→ **What you will do**:
Print out the entries, word for word.
□ □ □ □
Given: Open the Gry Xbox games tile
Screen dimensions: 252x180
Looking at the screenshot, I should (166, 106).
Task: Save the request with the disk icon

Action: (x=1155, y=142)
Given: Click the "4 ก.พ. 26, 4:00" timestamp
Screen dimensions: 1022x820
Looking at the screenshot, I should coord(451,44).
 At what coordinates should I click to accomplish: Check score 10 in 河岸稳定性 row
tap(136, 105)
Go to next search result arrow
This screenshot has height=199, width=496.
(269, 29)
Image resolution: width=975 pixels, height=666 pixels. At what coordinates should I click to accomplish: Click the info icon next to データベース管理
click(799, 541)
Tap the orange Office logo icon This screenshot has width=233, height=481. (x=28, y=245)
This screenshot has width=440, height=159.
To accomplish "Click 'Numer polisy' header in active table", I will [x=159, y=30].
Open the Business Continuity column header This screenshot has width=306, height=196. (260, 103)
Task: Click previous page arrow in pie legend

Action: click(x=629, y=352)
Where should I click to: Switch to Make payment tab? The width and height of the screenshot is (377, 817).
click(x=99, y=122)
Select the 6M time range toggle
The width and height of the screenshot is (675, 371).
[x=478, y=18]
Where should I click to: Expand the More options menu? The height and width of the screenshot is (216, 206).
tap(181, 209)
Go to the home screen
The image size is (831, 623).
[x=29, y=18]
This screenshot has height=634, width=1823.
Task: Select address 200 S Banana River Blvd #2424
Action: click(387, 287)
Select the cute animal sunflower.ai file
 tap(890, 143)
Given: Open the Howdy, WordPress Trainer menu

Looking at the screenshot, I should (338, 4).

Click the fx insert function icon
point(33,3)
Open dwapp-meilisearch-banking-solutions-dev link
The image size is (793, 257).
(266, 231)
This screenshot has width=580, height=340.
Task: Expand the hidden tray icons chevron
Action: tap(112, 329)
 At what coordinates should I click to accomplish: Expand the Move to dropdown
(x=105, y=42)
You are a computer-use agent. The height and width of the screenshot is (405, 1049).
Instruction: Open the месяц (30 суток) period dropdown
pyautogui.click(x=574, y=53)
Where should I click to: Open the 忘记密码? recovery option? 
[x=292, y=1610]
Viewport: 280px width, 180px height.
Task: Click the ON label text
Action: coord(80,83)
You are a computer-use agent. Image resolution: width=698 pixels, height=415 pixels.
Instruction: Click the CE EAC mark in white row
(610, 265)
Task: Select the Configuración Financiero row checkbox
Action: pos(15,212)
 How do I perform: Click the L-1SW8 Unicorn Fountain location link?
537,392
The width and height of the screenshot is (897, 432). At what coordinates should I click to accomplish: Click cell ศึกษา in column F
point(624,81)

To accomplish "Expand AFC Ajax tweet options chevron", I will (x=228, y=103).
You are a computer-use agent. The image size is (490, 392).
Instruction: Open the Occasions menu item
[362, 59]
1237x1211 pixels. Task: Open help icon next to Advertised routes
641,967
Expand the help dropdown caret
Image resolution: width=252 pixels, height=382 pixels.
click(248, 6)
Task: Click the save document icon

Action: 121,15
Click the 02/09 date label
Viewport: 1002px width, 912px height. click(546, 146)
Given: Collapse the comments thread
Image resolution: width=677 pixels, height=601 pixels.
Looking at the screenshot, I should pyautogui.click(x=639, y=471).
□ □ □ □
→ **Completed exercise**:
Given: Open the Gry Xbox games tile
Screen dimensions: 252x180
Looking at the screenshot, I should (166, 106).
Task: Save the request with the disk icon

Action: (x=1155, y=142)
Given: Click the "4 ก.พ. 26, 4:00" timestamp
Screen dimensions: 1022x820
Looking at the screenshot, I should coord(451,44).
 At what coordinates should I click to accomplish: Check score 10 in 河岸稳定性 row
tap(136, 105)
Go to next search result arrow
This screenshot has height=199, width=496.
(269, 29)
Image resolution: width=975 pixels, height=666 pixels. At what coordinates should I click to accomplish: Click the info icon next to データベース管理
click(799, 541)
Tap the orange Office logo icon This screenshot has width=233, height=481. (x=28, y=245)
This screenshot has width=440, height=159.
To accomplish "Click 'Numer polisy' header in active table", I will [x=159, y=30].
Open the Business Continuity column header This screenshot has width=306, height=196. (260, 103)
Task: Click previous page arrow in pie legend

Action: click(x=629, y=352)
Where should I click to: Switch to Make payment tab? The width and height of the screenshot is (377, 817).
click(x=99, y=122)
Select the 6M time range toggle
The width and height of the screenshot is (675, 371).
[x=478, y=18]
Where should I click to: Expand the More options menu? The height and width of the screenshot is (216, 206).
tap(181, 209)
Go to the home screen
The image size is (831, 623).
[x=29, y=18]
This screenshot has height=634, width=1823.
Task: Select address 200 S Banana River Blvd #2424
Action: click(387, 287)
Select the cute animal sunflower.ai file
 tap(890, 143)
Given: Open the Howdy, WordPress Trainer menu

Looking at the screenshot, I should (338, 4).

Click the fx insert function icon
point(33,3)
Open dwapp-meilisearch-banking-solutions-dev link
The image size is (793, 257).
(266, 231)
This screenshot has width=580, height=340.
Task: Expand the hidden tray icons chevron
Action: tap(112, 329)
 At what coordinates should I click to accomplish: Expand the Move to dropdown
(x=105, y=42)
You are a computer-use agent. The height and width of the screenshot is (405, 1049).
Instruction: Open the месяц (30 суток) period dropdown
pyautogui.click(x=574, y=53)
Where should I click to: Open the 忘记密码? recovery option? 
[x=292, y=1610]
Viewport: 280px width, 180px height.
Task: Click the ON label text
Action: coord(80,83)
You are a computer-use agent. Image resolution: width=698 pixels, height=415 pixels.
Instruction: Click the CE EAC mark in white row
(610, 265)
Task: Select the Configuración Financiero row checkbox
Action: pos(15,212)
 How do I perform: Click the L-1SW8 Unicorn Fountain location link?
537,392
The width and height of the screenshot is (897, 432). At what coordinates should I click to accomplish: Click cell ศึกษา in column F
point(624,81)

To accomplish "Expand AFC Ajax tweet options chevron", I will (x=228, y=103).
You are a computer-use agent. The image size is (490, 392).
Instruction: Open the Occasions menu item
[362, 59]
1237x1211 pixels. Task: Open help icon next to Advertised routes
641,967
Expand the help dropdown caret
Image resolution: width=252 pixels, height=382 pixels.
click(248, 6)
Task: Click the save document icon

Action: 121,15
Click the 02/09 date label
Viewport: 1002px width, 912px height. click(546, 146)
Given: Collapse the comments thread
Image resolution: width=677 pixels, height=601 pixels.
Looking at the screenshot, I should pyautogui.click(x=639, y=471).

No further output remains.